##### Recorded data #####

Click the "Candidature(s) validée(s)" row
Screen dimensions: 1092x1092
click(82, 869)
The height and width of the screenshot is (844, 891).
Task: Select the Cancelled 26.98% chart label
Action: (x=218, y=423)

#####

What the task asks
Print each line of the data exactly as it was written.

Task answer
Click the "Candidature(s) validée(s)" row
Screen dimensions: 1092x1092
click(82, 869)
The height and width of the screenshot is (844, 891).
Task: Select the Cancelled 26.98% chart label
Action: (x=218, y=423)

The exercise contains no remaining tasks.